▶ **Study text**:
______

Rhesa Rozendaal <[EMAIL PROTECTED]> writes:
> Michael Vang wrote:
> I will give this a try. I'm currently checking in every 2 days,
> precisely to be able to see if any processes hang.
> [...]
> Except that the client on linux doesn't cleanly deal with server
> outages, so until that is resolved, I don't expect my frustration to
> end ;)
I use scripts to check for this and more automatically.
Something like this (not tested):
-----------------8<--------------------------------8<---------------
#!/bin/sh
# Change to working directory
cd /tmp/mprime
# Get PID of mprime
PID=`awk -F= '/^Pid=/{ print $1 }' local.ini`;
# Check if mprime is running.
if [ -n "$PID" -a "$PID" -gt 0 ] && kill -0 $PID; then
# mprime is running
# The existence of a nonempty prime.spl means that it is trying to
# communicate and could be hanging.
if [ -s prime.spl ]; then
# Check how much CPU it has used.
TIME1="`ps -p$PID -otime`"
# Wait a minute and check again.
sleep 60;
TIME2="`ps -p$PID -otime`"

______

Name every shell variable that receives a value in the script quoted in the mprime thread.

▶ **Exercise data**:
______

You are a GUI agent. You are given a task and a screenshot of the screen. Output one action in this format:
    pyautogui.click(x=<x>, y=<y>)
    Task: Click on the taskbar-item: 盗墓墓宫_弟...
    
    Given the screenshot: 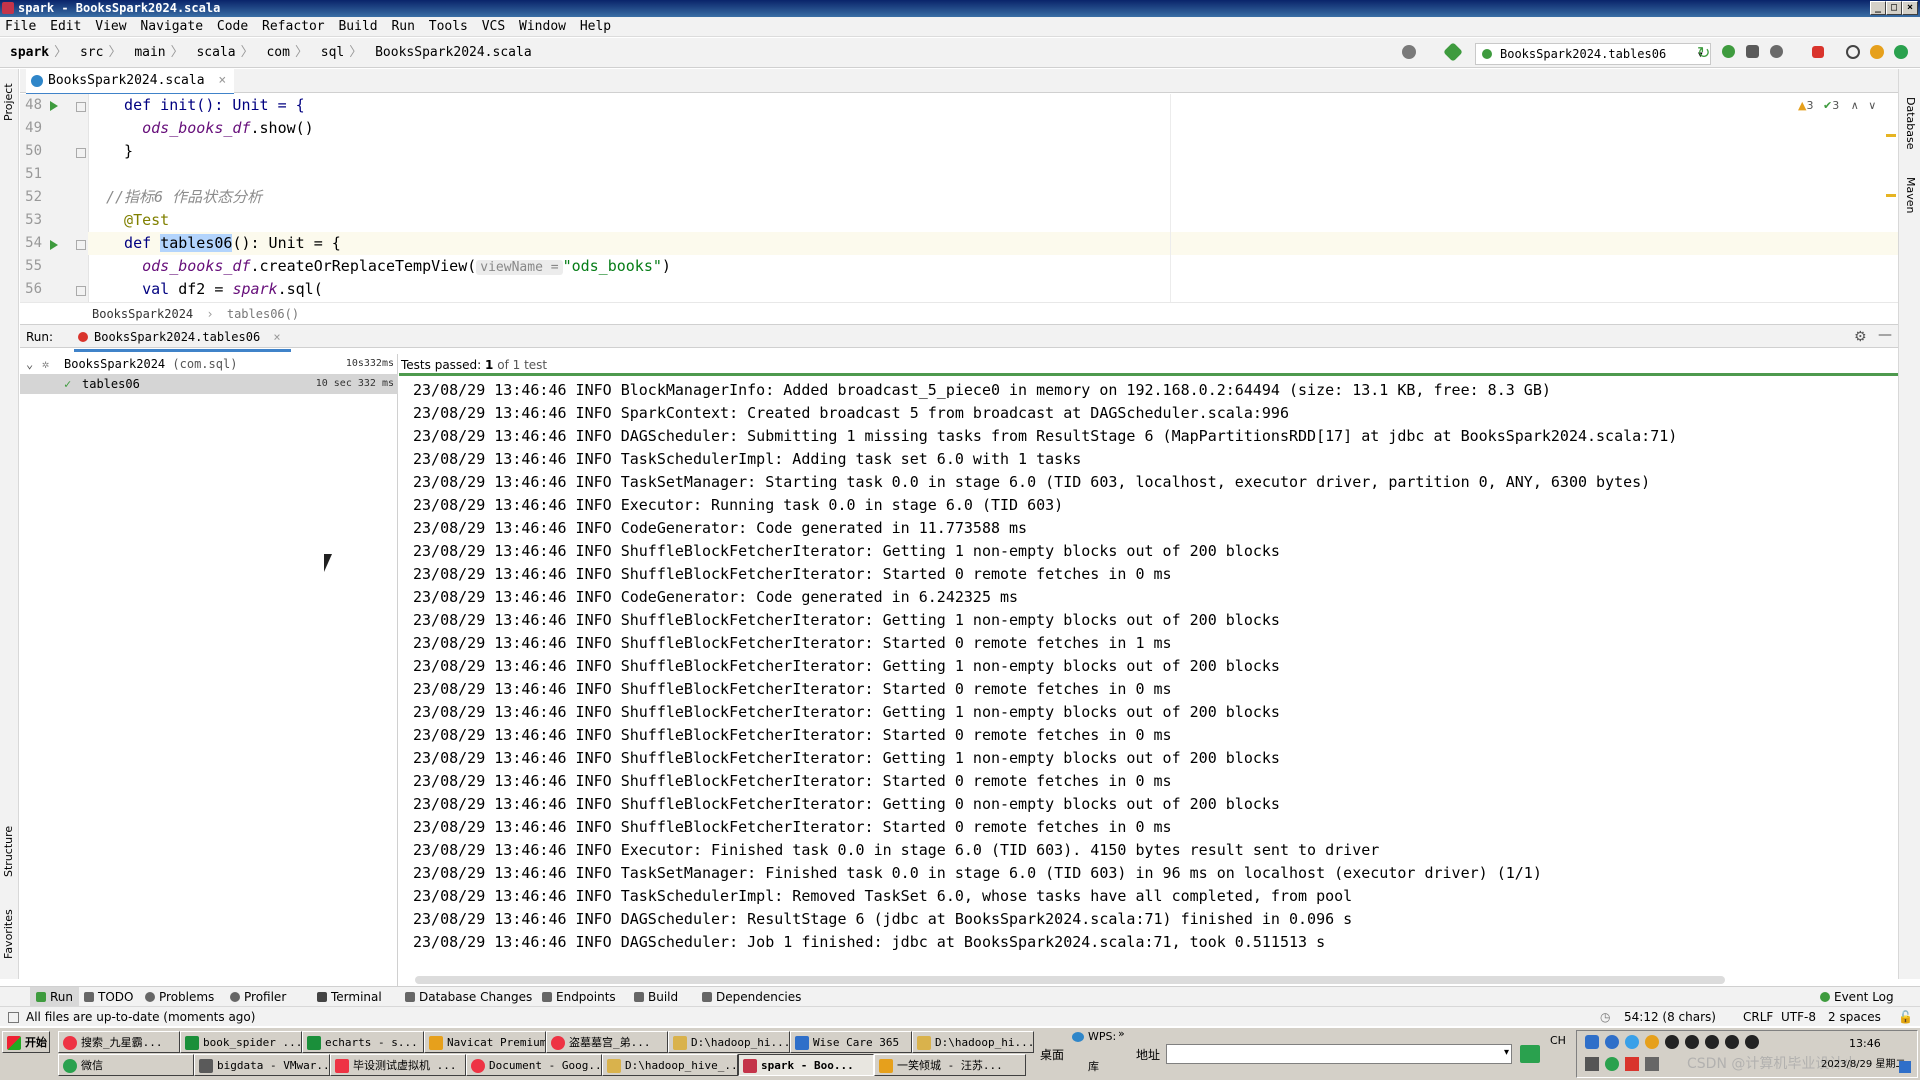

______

▶ **Answer to this exercise**: PID, TIME1, TIME2